In spite of this, my mate Martin and me were hopeful of a less-than-disastrous season as we took our seats. Just look at the thrilling glow of pre-season optimism in our innocent faces:After the players had come out, and we’d all gone “Oooh!” or “Yech!” at the new shirts, we all stood about and applauded like crazy for a minute. This was, of course, in remembrance of the newly-dead ex-England manager and footy hero, Sir Bobby Robson. Pleasingly, the tribute was immaculately observed, and rounded off by both sets of supporters singing in unison “Oh Bobby Bobby! Bobby Bobby Bobby Ro-obson”. I was impressed by the mental agility of a couple of thousand people managing spontaneously to spread a two-syllable word over three notes.
And the game was underway! Bury were on top in the opening minutes, inspired by my favourite Efe Sodje:I like Efe because he is uncompromising (opposing fans definition: “dirty”), hard (“dirty”) and wears a cool bandana (“dirty nancyboy”). After seven minutes, new boy Lowe curls a beautiful shot into the far corner of the net at the Manchester Road end – “GOAL” we all yelled. Perhaps this season WOULD be one to remember after all. Then, we slowly all noticed that the linesman had flagged for offside, so we did the footy equivalent of an embarrassed cough, and swore at the obviously biassed official. The game continued. Here’s a shot of the action, with Efe on the left looking loike he’s about to go poo-poo, and the empty family stand (unused on police orders because the ‘M’ in ‘Family’ had fallen off the night before, leaving it prophetically pronouncing “Faily Stand”)It was all downhill after that. Bury played like me and Martin would, and were taken apart by Bournemouth who won the game 3-0, scoring some excellent goals. The optimism was shattered, and we left feeling the months of struggle ahead weighing on us like a big albatrossy thing. The two octogenarian ladies who sit behind us had two comments – “Why did I buy a Season Ticket?
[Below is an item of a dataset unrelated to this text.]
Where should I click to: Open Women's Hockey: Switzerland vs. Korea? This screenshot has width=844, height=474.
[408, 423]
Not only is this bloody rubbish, I might be dead by Christmas at my age”, and the more accurate “Its them bloody shirts, you can’t see ’em aginst t’bloody crowd in them shit-coloured tops”. The afternoon was rescued a little when I heard that my other loves, Rotherham, had won with a goal in the final minute from ageing hero Paul Warne. I finally have to accept that I’m never going to score a cup final winner for my team, given that a player twenty years my junior is described as “ageing”. Ah well, the optimism may be diminished, but I’ll still be there on rain-soaked Tuesday nights in freezing December to watch The Shakers lose at home to some no-hopers from Down South, cos that’s what its all about – and hey, they might win!
And finally, I thought you might enjoy a photo of Ben having a read of the match programme when I got home. Ben’s favourite player is Steve Dawson.


About wombat37

A Yorkshireman in the green hills of Lancashire, UK Not a real wombat, obviously, or typing would become an issue. I do have short legs and a hairy nose, however. Oh, & a distinctive smell.

Posted on August 8, 2009, in Ben, Footy, Witter. Bookmark the permalink. 3 Comments.
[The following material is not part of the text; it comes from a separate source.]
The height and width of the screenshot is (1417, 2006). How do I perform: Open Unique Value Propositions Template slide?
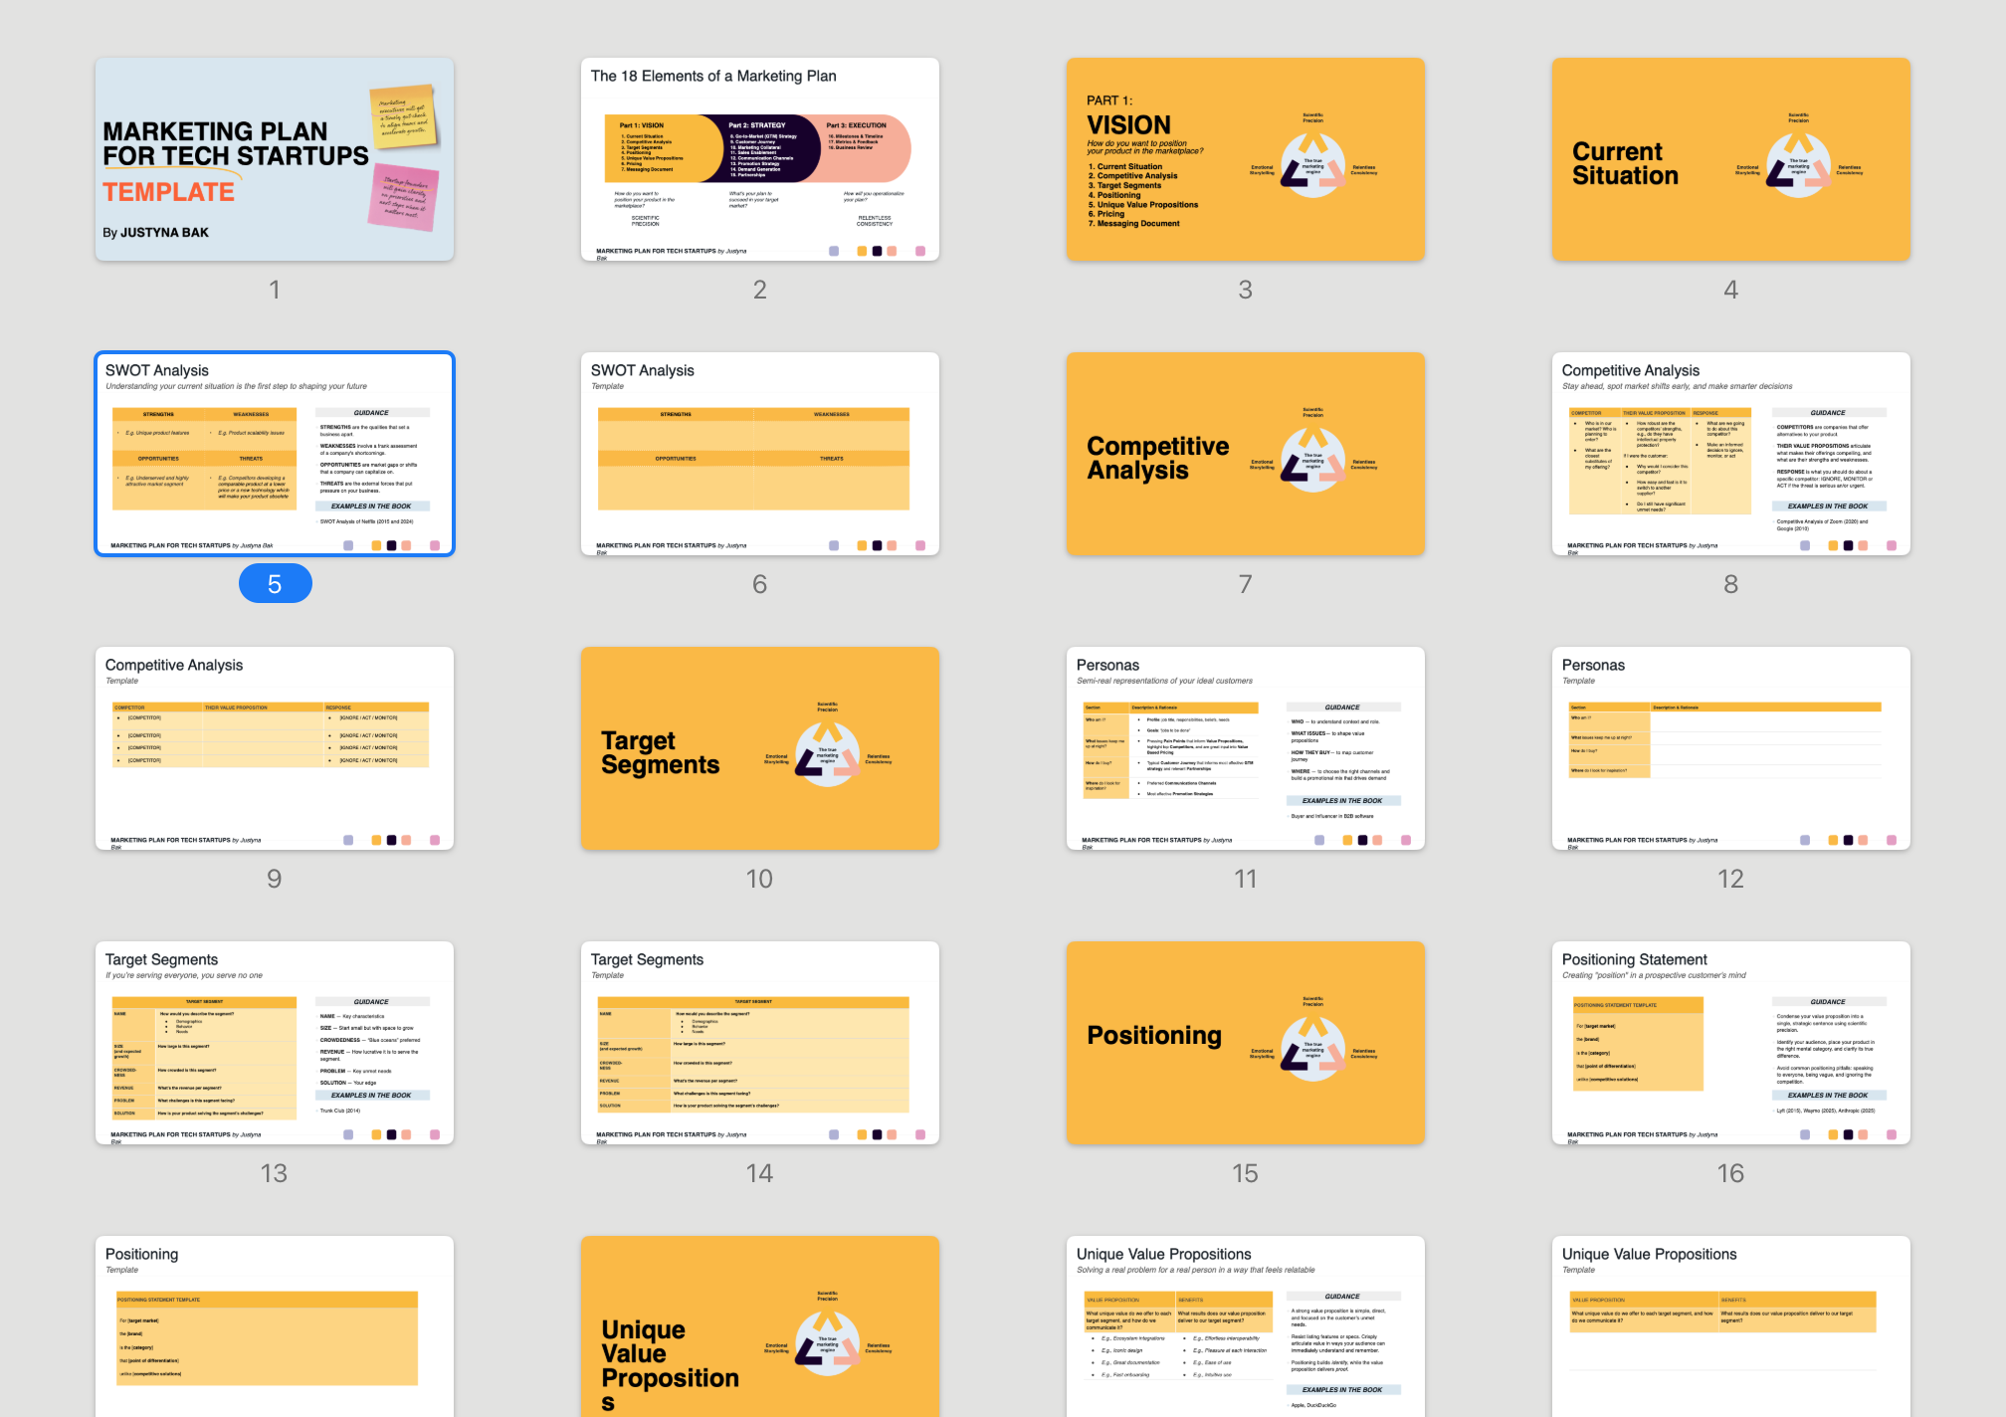(1730, 1328)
  1. I love your blogs…you wrote this one as if you were an actual news commentator. Mike, you are a very smart fellow…quite articulate with your writing in my opinion.


  2. Yep. Rubbish shirts – were they designed by Linda Barker? Do you remember going to see Rotherham play Oxford and having to cower behind two Policemen back to the station? Of course being a girl – it possibly wasn't Rotherham, or Oxford and could have been hockey – but I do remember thinking I was going to get torn limb from limb.


  3. It WAS Oxford, and it was shit scary!